NMR and X-ray based fragment screening with XIAP-BIR3 domain identified weakly binding fragment 57, which bound with the piperazine ring in the P1 pocket (Fig. 27a) and the piperidine ring in the P3 pocket [132]. Elaboration of the fragment by the addition of a methyl group to access the alanine pocket and switching to a pyrrolidine amide gave 58 (XIAP-BIR3 IC50 = 52% at 1 mM) (Fig. 27b). Amide 55 (XIAP-BIR3 IC50 = 5.5 μM) was identified from a virtual screening library of amides and the gem-dimethyl group added to improve potency and the metabolic stability of the azaindoline. Introduction of a methoxymethyl group on the piperazine ring improved potency (60), and the addition of a 6-benzyl group improved interactions with the P4 pocket (61, XIAP-BIR3 IC50 = 0.16 μM). Elaboration of the piperazine substituent to an iso-indolinone resulted in ASTX660 (62), a potent inhibitor of XIAP and c-IAP1 that was selected for clinical trials.

Fig. 27
figure 27figure 27

Evolution of ASTX-660 (58). X-ray structure of XIAP-BIR3 (electrostatic surface, ligand green) with (a) 57 (pdb 5C3H); (b) 58 (pdb 5C7B); (c) 60 (pdb 5C84); (d) 61 (pdb 5C83); (e) Evolution of ASTX660 (62) from 57

Birinapant (Fig. 28, TL32711, 63) is a bivalent Smac-mimetic that shows potent XIAP and cIAP antagonism, and induces the downregulation of specific pools of cIAPs in cells [133, 134]. 63 induced apoptosis in cell lines either as a single agent by inducing the formation of a RIPK1-caspase 8 protein complex. 63 has been shown to potentiate some chemotherapy drugs in a p53-independent manner. Single-agent anti-tumour activity was demonstrated in patient derived xenograft models of ovarian cancer, colorectal cancer and melanoma. Birinapant 63 is currently undergoing clinical trials in solid and haemaotological malignancies.

Fig. 28
figure 28figure 28

Clinical trial candidates Birinipant (63) and LCL161 (64)
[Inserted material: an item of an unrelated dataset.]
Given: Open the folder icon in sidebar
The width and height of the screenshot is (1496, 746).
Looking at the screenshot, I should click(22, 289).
4.4 Clinical Development Summary

A number of XIAP and c-IAP inhibitors are in clinical trials currently in solid and haematological malignancies, as single agents and in combination with chemotherapy or anti-PD1 antibody therapies (Table 3) [138]. In Phase I trial GDC-0917 (52) was well tolerated and showed good PK and PD properties, 2/42 patients showed a complete response (one ovarian cancer and one MALT lymphoma), four patients had stable disease [131, 135]. A Phase I trial of LCL161 (Fig. 28, 64) showed the drug was well tolerated and significant degradation of cIAP1 indicated a PD effect [137]. Although clinical evaluation of IAP inhibitors is in the early stages, initial results are encouraging.
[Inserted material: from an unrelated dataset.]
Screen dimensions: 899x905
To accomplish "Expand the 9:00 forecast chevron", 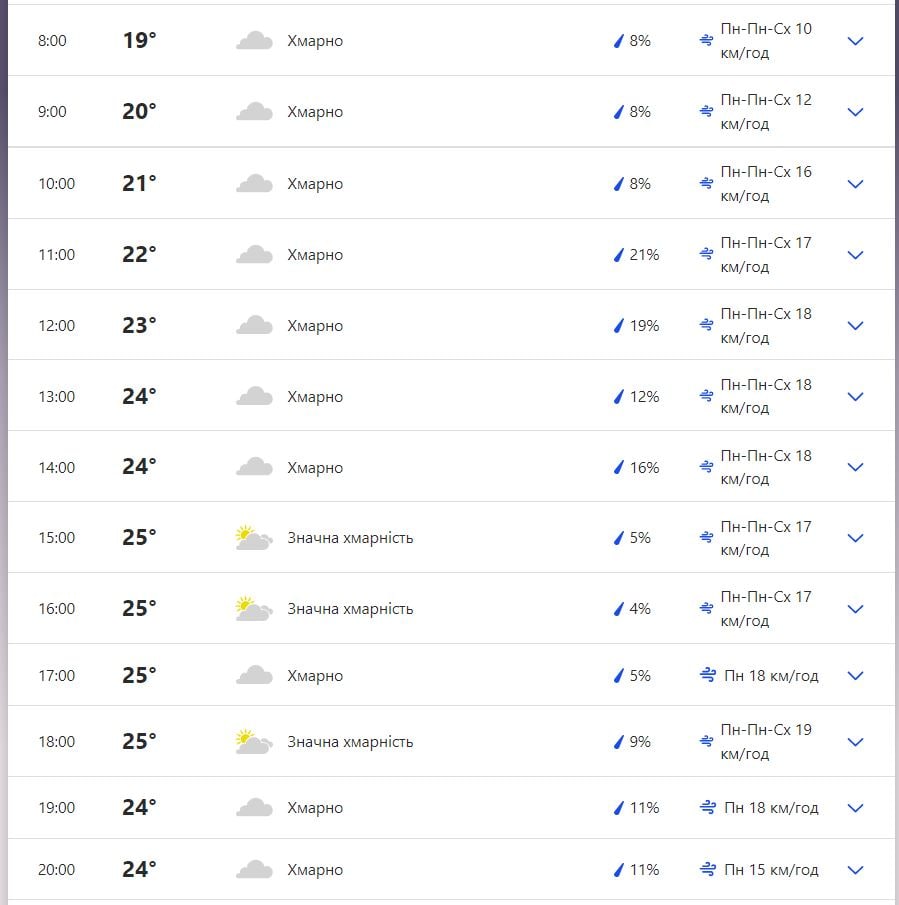I will tap(855, 112).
Table 3 IAP inhibitors in clinical trials

5 Outlook and Conclusions

PPIs are a challenging class of molecular targets to address with small-molecule inhibitors. The importance of PPIs in the biology of cancer, and particularly the regulation of apoptosis, has stimulated considerable drug discovery effort. The application of modern technologies such as screening of virtual, fragment, and lead-like libraries, coupled with structure-based design has enabled the discovery of potent and selective PPI inhibitors. The inhibitors profiled in some cases stray outside the confines of the ‘rule-of-five’ emphasising the challenge of targeting large, lipophilic sites [139].

The first PPI inhibitor has been licenced for clinical use in CLL, demonstrating the efficacy of selective Bcl-2 inhibition. Clinical trials of MDM2-p53 and IAP inhibitors are at an earlier stage. Preliminary results with MDM2-p53 inhibitors show promise, but with the limitations of on-target toxicity. The IAP inhibitors show less toxicity and some efficacy.